● **WHAT YOU HAVE TO DO**
If a line of the records holds the word "facebook", copy it out.

────────────────────

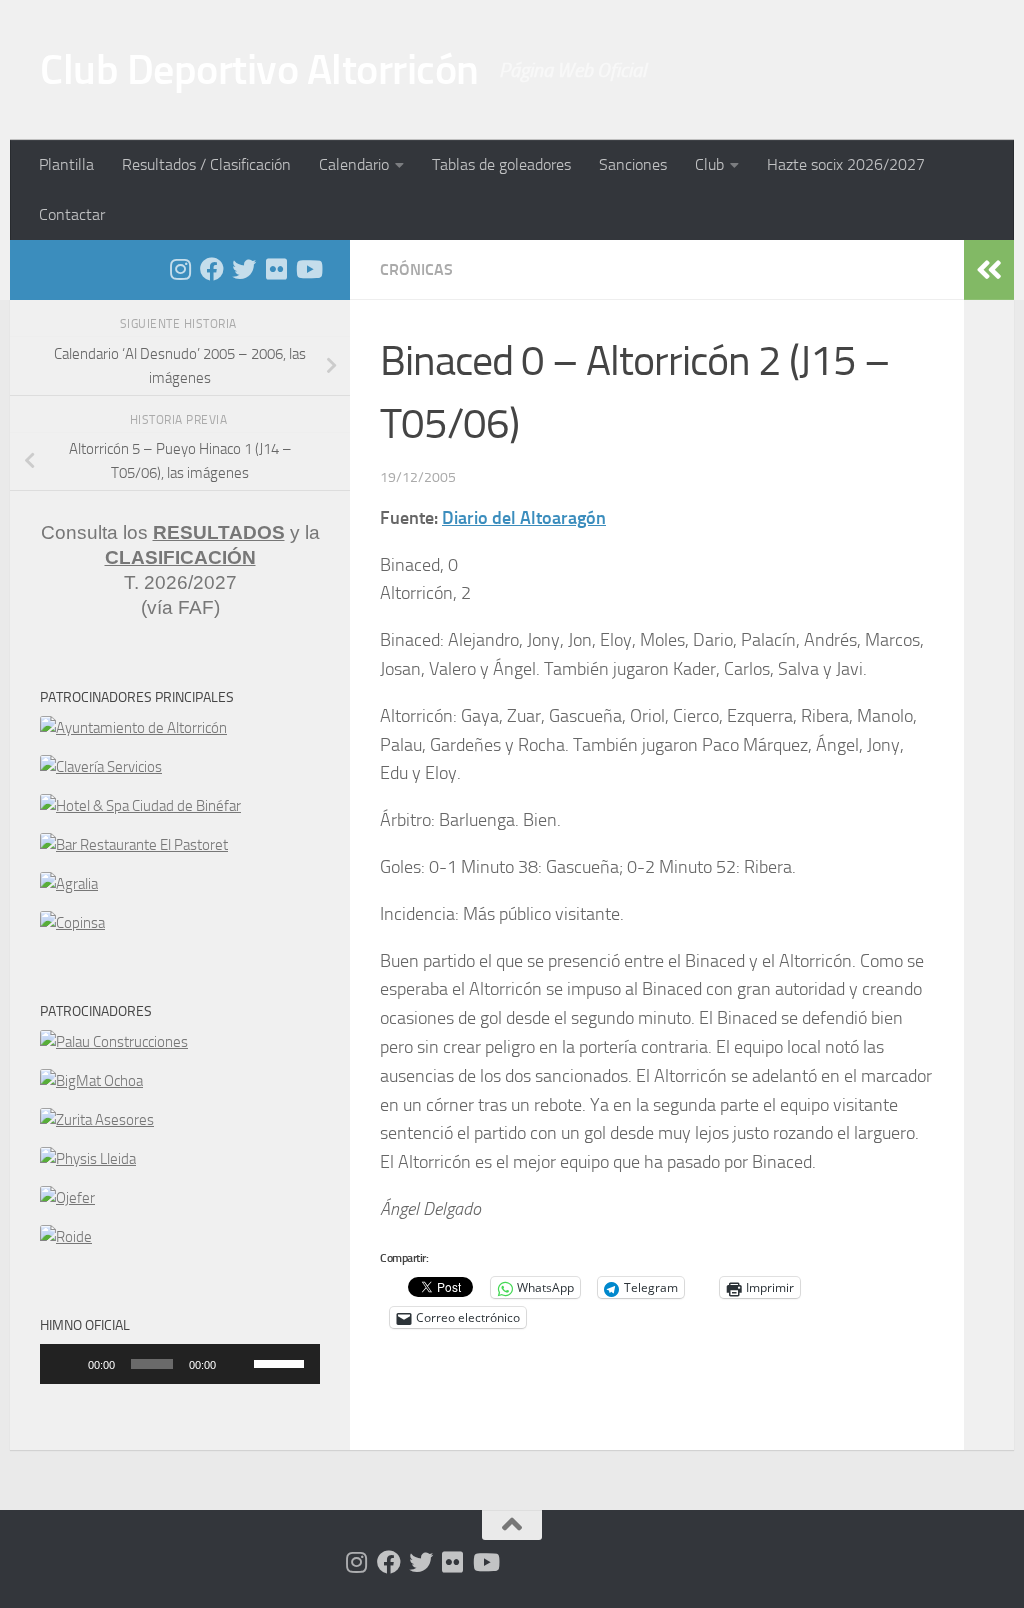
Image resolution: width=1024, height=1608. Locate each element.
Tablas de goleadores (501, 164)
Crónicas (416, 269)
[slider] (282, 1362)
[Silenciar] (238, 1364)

────────────────────

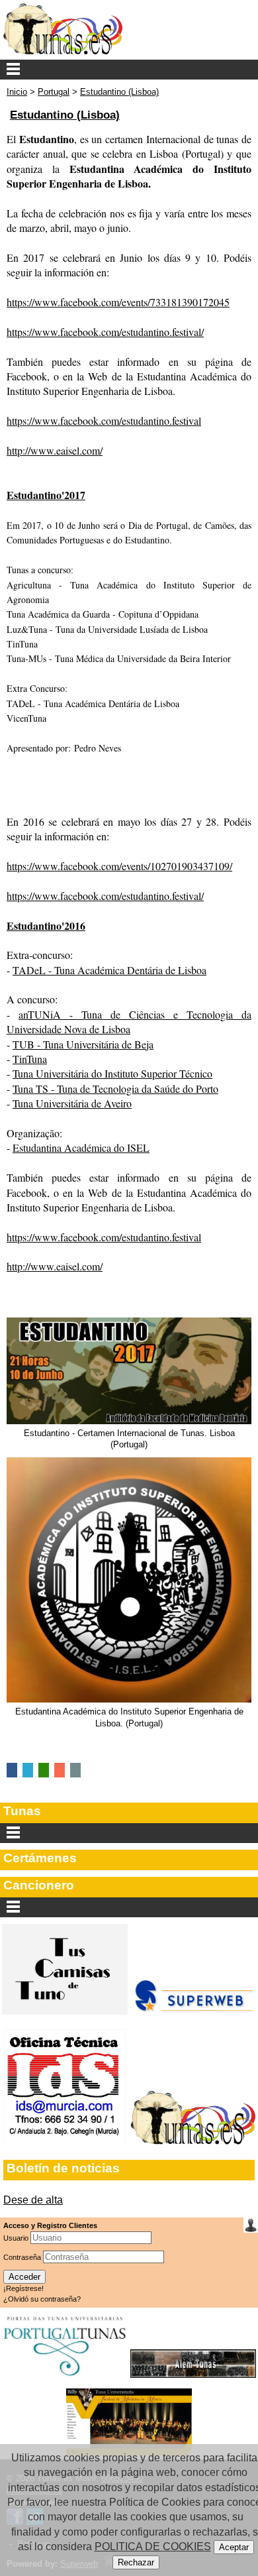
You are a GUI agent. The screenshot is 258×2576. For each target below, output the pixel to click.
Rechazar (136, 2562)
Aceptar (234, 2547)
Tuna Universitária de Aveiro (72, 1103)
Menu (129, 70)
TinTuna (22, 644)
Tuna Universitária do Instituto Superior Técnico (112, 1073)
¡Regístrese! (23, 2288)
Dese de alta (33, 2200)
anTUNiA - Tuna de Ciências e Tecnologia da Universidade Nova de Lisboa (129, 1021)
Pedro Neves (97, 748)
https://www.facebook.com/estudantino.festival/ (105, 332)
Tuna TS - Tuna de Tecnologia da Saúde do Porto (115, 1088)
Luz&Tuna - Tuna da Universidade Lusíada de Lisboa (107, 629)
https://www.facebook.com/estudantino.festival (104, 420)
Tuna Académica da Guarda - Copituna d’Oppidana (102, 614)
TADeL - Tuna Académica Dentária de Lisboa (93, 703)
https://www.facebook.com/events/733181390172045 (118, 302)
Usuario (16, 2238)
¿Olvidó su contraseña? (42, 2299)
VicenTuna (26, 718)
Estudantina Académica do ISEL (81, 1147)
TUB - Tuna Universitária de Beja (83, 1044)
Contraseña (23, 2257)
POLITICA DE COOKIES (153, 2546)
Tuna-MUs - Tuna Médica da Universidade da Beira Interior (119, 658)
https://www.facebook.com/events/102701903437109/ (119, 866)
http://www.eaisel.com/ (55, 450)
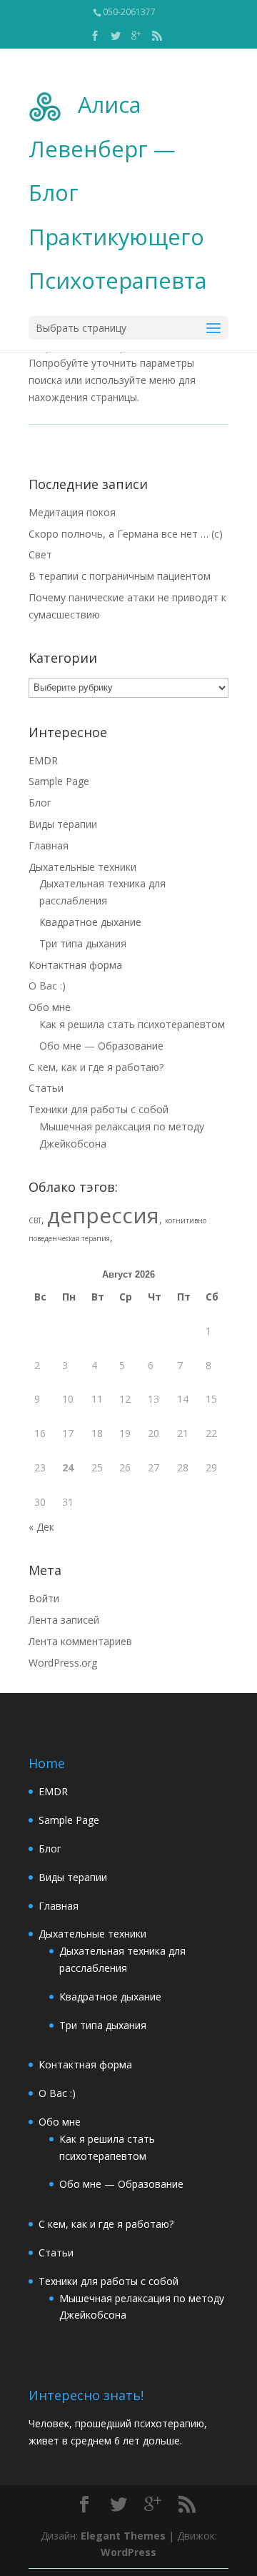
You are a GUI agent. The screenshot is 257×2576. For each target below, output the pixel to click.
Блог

────────────────────

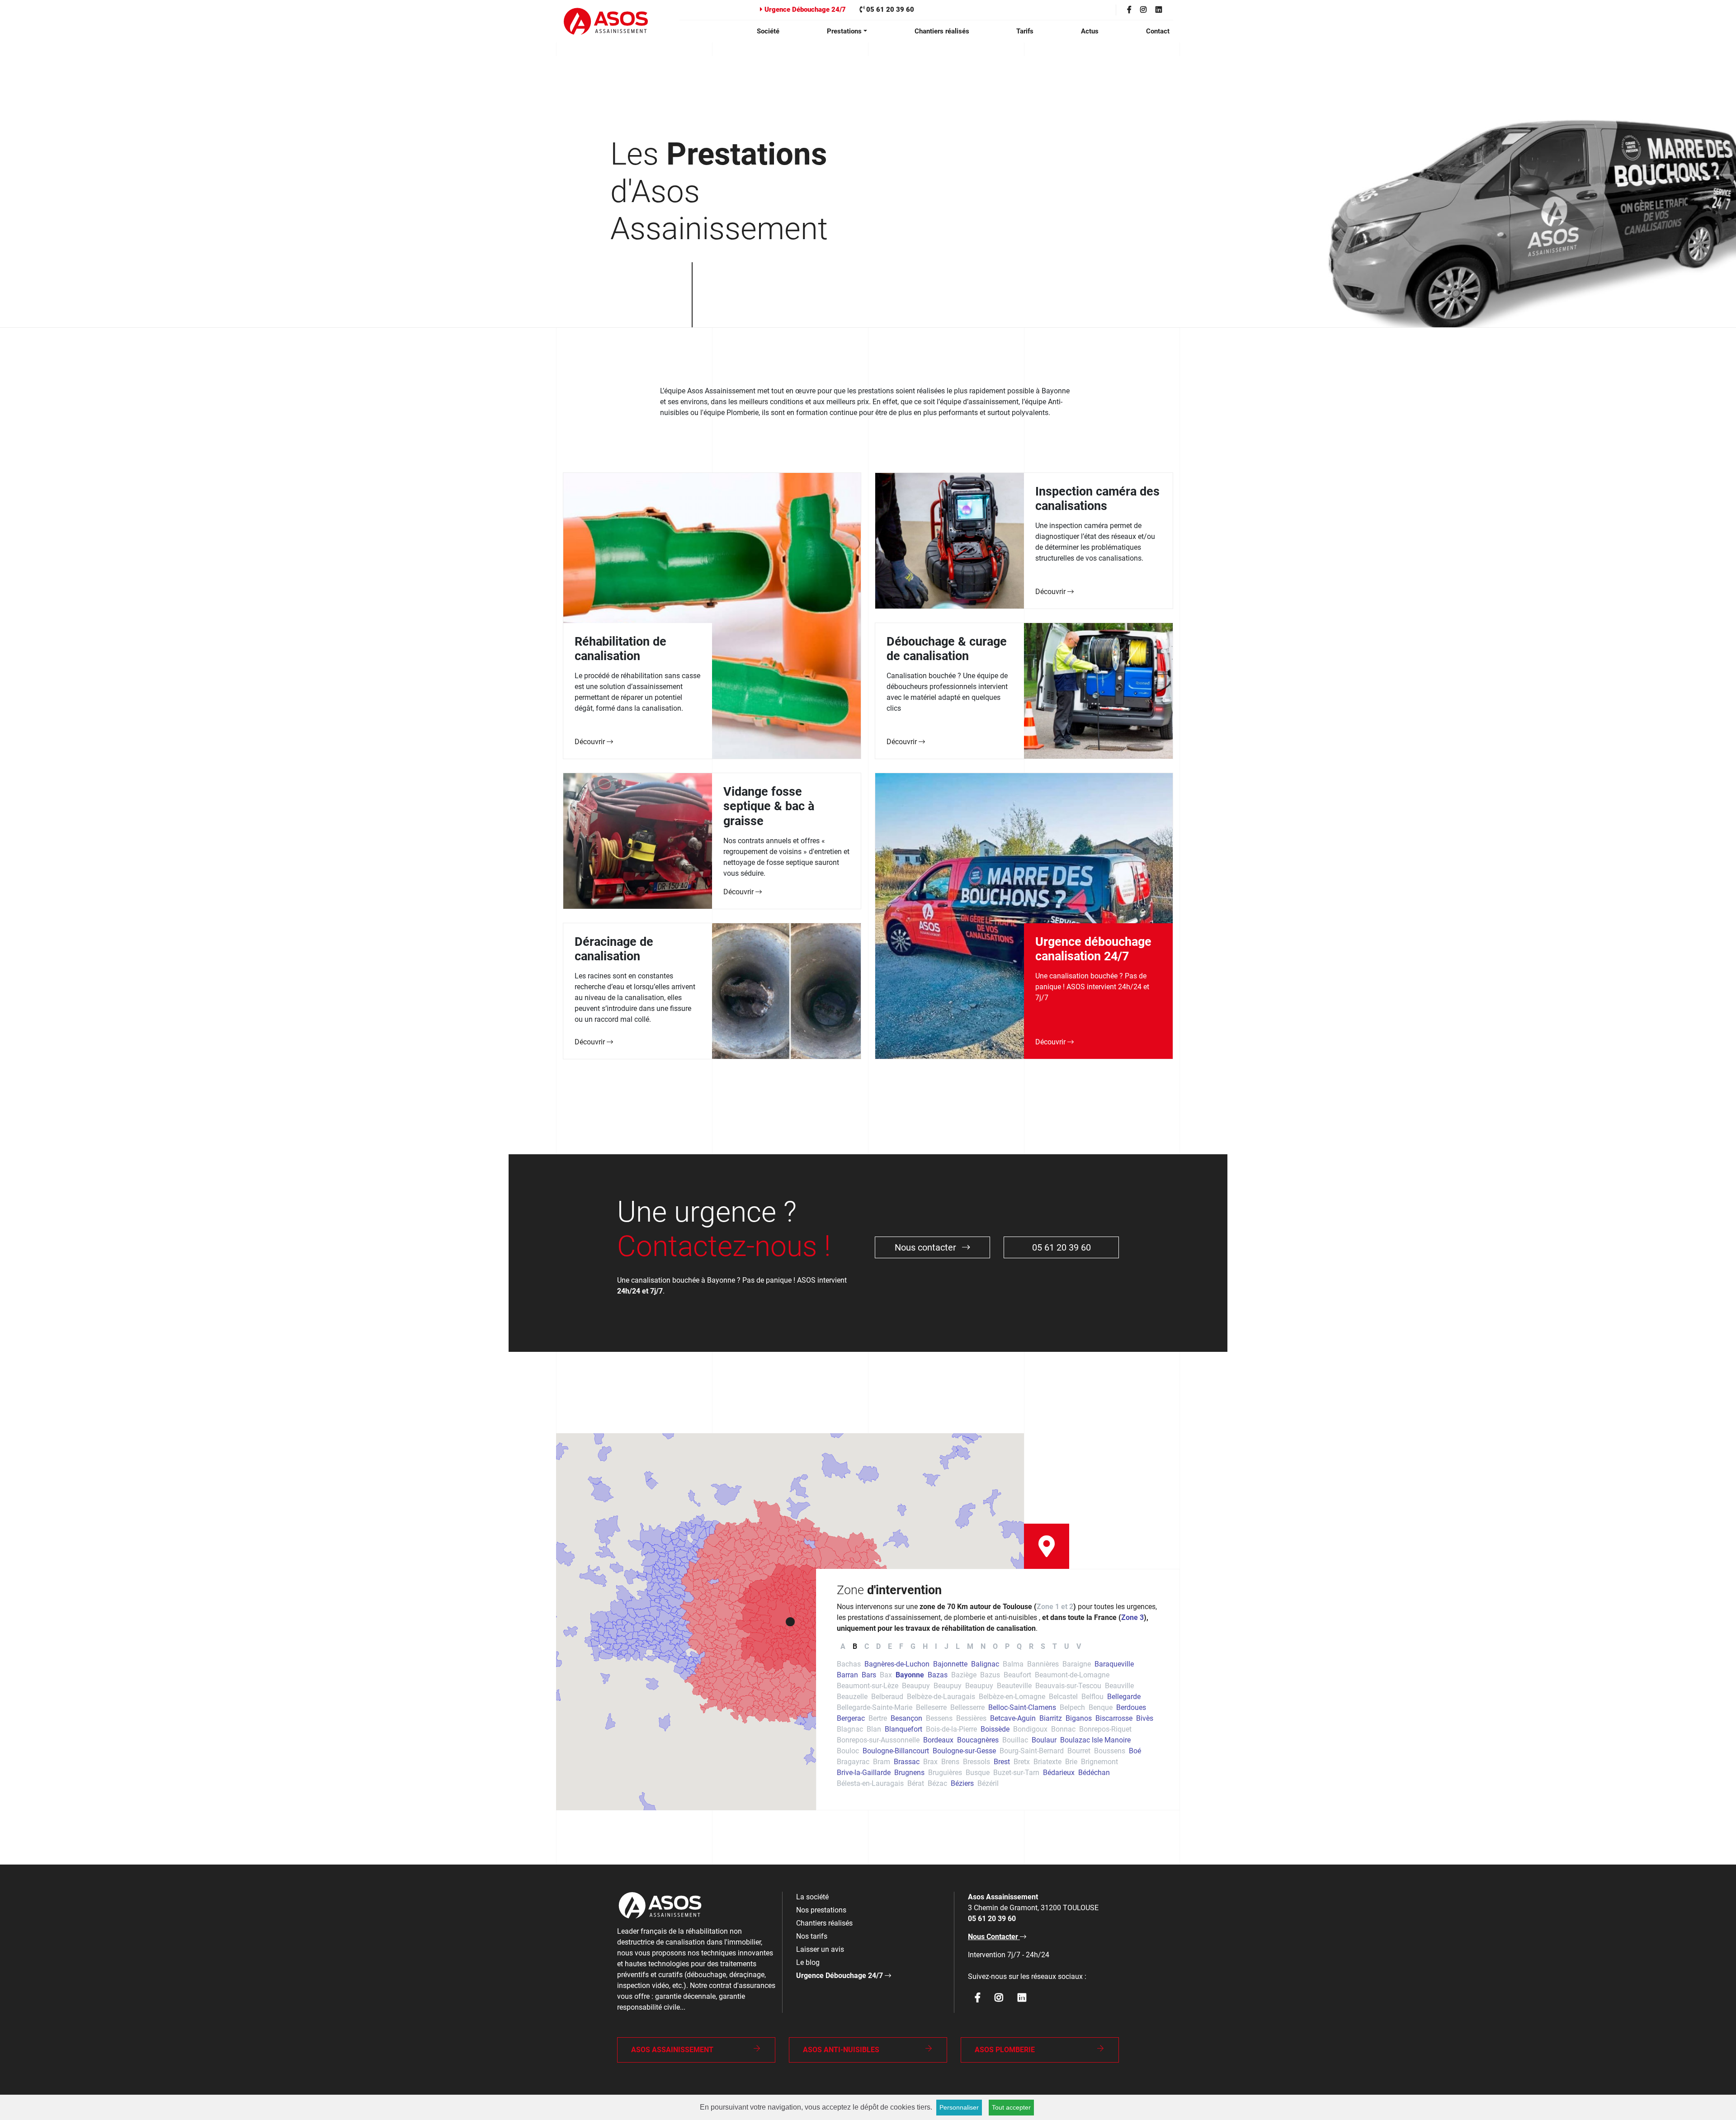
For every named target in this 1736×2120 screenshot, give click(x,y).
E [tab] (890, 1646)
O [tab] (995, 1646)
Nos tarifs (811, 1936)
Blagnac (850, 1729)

────────────────────

● **TASK RESULT**
https://www.facebook.com/estudantino.festival/ (105, 332)
https://www.facebook.com/estudantino.festival (104, 420)
https://www.facebook.com/events/733181390172045 (118, 302)
https://www.facebook.com/events/102701903437109/ (119, 866)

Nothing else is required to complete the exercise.